Test Details

We are often asked how we test our own products. Following a rigorous code inspection of all changes, (its around 120 KLOC at the moment), the Safer C toolset is then subjected to the following dynamic tests which together contain just over 279,000 test cases:

Test	Requirement
FIPS160 regression test	The same suite as NIST use for validating C compilers. It contains well over a 1000 files and several hundred thousand lines of code. Our parsing engine must correctly parse the entire suite for syntax and constraints. Apart from two issues where we disagree on the interpretation of the standard, it does.
Internal regression test	A series of nearly 300 files containing an eclectic mixture of strange C fault modes from around the world we have collected over the years. Correct parsing and warning for each fault mode required.
Oakwood Computing MISRA-C test suite regression test	As high a detection rate as possible for the required and advisory rules. Currently running around 95% for the required rules on our internal suite although the new official conformance suite will affect this.
Numerical C regression test	A regression suite of several hundred files based on the well-known Numerical Recipes C suite by Press et. al. Correct parsing and warning for each fault mode required.
Stress testing	Amongst other things, no core dumps when given crazy inputs, (for example an object file). We also give it to Dr. Tim ("Wrecker") Hopkins of the University of Kent Computing Laboratory, the best stress tester we have ever found. This includes the customary 'sitting-on-the-keyboard' test and many other novel and highly sophisticated test techniques.
GUI testing	Identical scripts for each supported platform are exercised and each option checked. This is manual only.

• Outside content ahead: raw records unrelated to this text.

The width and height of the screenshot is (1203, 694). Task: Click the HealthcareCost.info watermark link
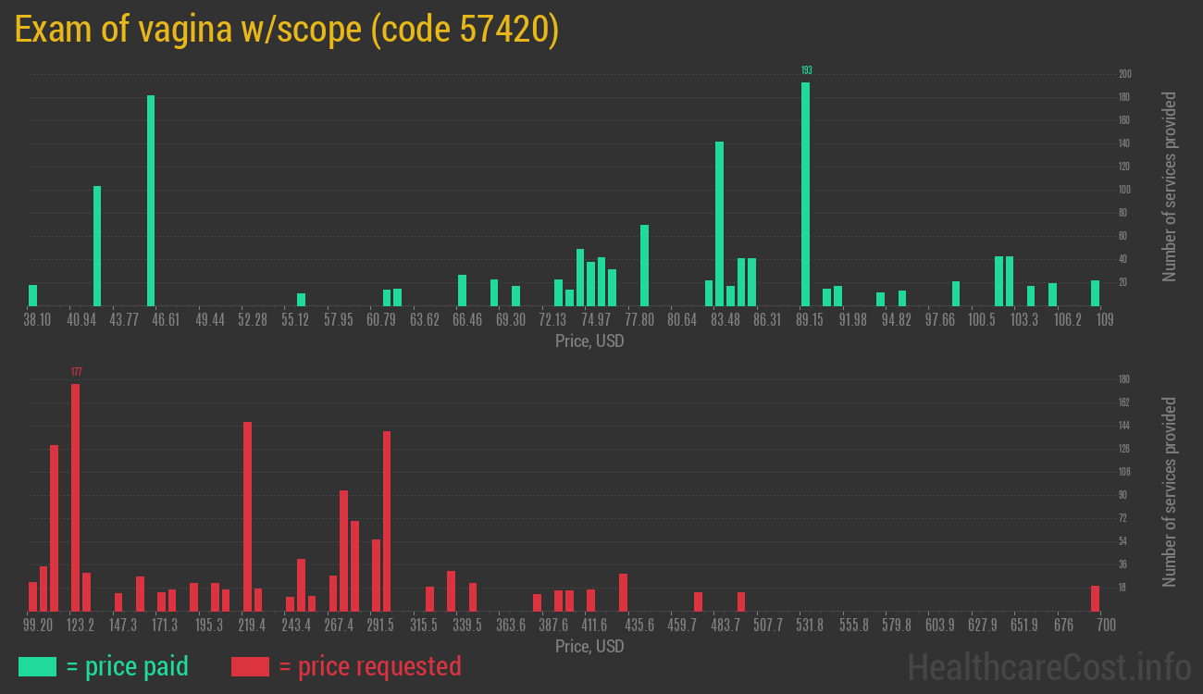(1048, 666)
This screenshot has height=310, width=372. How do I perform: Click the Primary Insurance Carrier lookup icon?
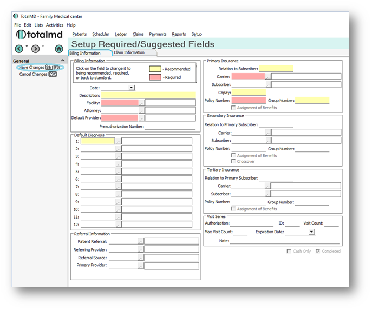point(268,77)
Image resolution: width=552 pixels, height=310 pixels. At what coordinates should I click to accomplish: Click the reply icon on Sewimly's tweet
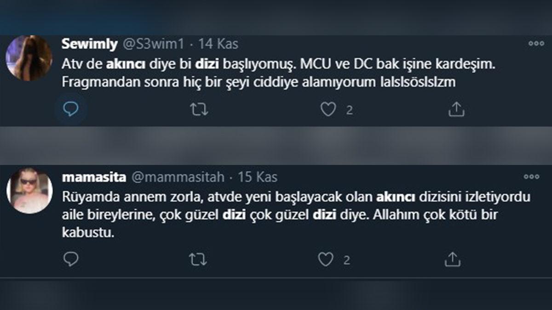71,109
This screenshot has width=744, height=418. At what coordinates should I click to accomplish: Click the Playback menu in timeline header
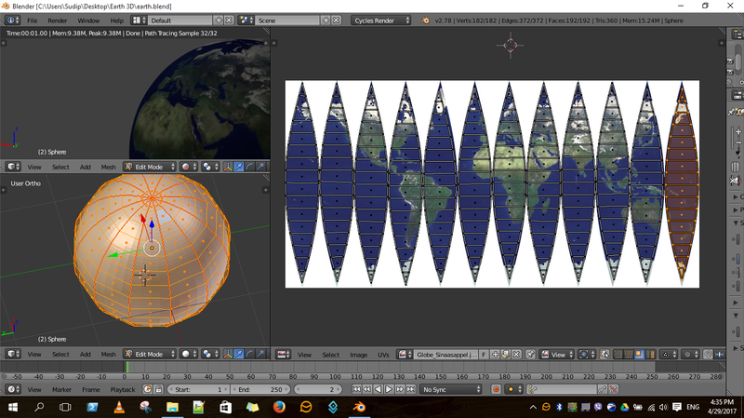coord(123,389)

The source code is internally annotated against the requirements and the parser must also pass itself with no statically detectable code defects.

Finally, when all else fails, we also use several beta testers who can generally break the best products within a very short time, (its a calling) and install the product several times on as many platforms as we can get our hands on. The depressing thing is that its a complex product and after all this, there will still be bugs in it, but hopefully not very many.

Current post-release defect density:-

Parsing engine:- 0.26 per KLOC (1000 lines of source code)

Interface:-0.93 per KLOC